Forum Moderators: goodroi

Message Too Old, No Replies

"Disallow: //" - error or meaningful?

robots.txt crawler error

         

sitetruth

4:40 pm on Jul 11, 2007 (gmt 0)



The "robots.txt" file of a major site (the corporate site of a very large computer manufacturer with a three letter name) has a robots.txt file including

User-agent: *
Disallow: //
Disallow: /account/registration
Disallow: /account/mypro
Disallow: /account/myint
Disallow: /Admin

What's "Disallow: //" supposed to mean? Our crawler, SiteTruth, treated it as if it were "Disallow /", and refused to crawl the site at all. Yet that's clearly not the intent, or there would be no other entries.

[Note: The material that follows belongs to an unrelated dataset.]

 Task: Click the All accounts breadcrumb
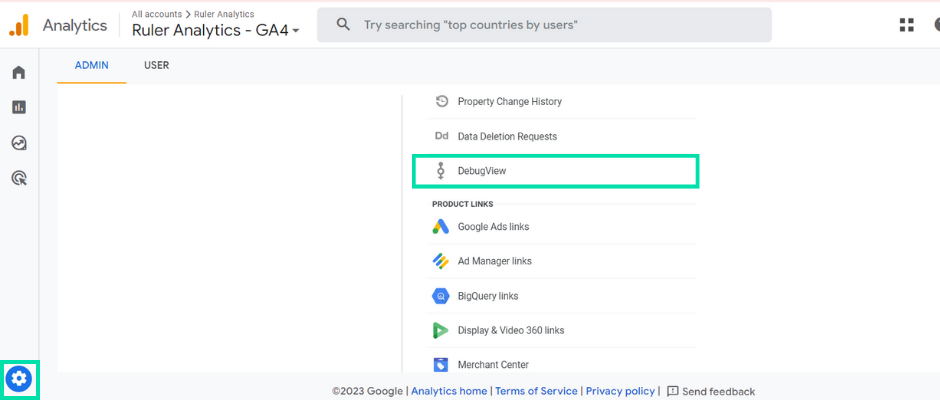(156, 14)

Did their webmaster screw up, or is something special going on?

jdMorgan

5:17 pm on Jul 11, 2007 (gmt 0)

WebmasterWorld Senior Member 10+ Year Member



Interpret it literally: Do not fetch URL-paths which begin with "//".

No special handling should be required if your prefix-matching routine is correct -- i.e. neither "/" nor "//" is a special case in any way; If over the length of the prefix given in the robots.txt, the candidate Request_URI matches that prefix, then do not fetch.

A common error --as well as a common exploit-- is to link to or request example.com//foo or example.com/foo//bar

Because of a bug/feature/anomaly in the Apache Request_URI-to-filename translator, there are security implications to URL-paths containing multiple consecutive slashes. This being a public forum, I won't detail this. But multiple slashes *will* occur in links and HTTP requests, and to his/her credit, HAL's Webmaster was just being very thorough. Hopefully, they took 'stronger' measures in addition to the robots.txt directive, since robots.txt compliance is 'voluntary.'

Jim

sitetruth

10:42 pm on Jul 11, 2007 (gmt 0)



Ah. It turns out there's a separate problem. It's subtle, and webmasters should know about it.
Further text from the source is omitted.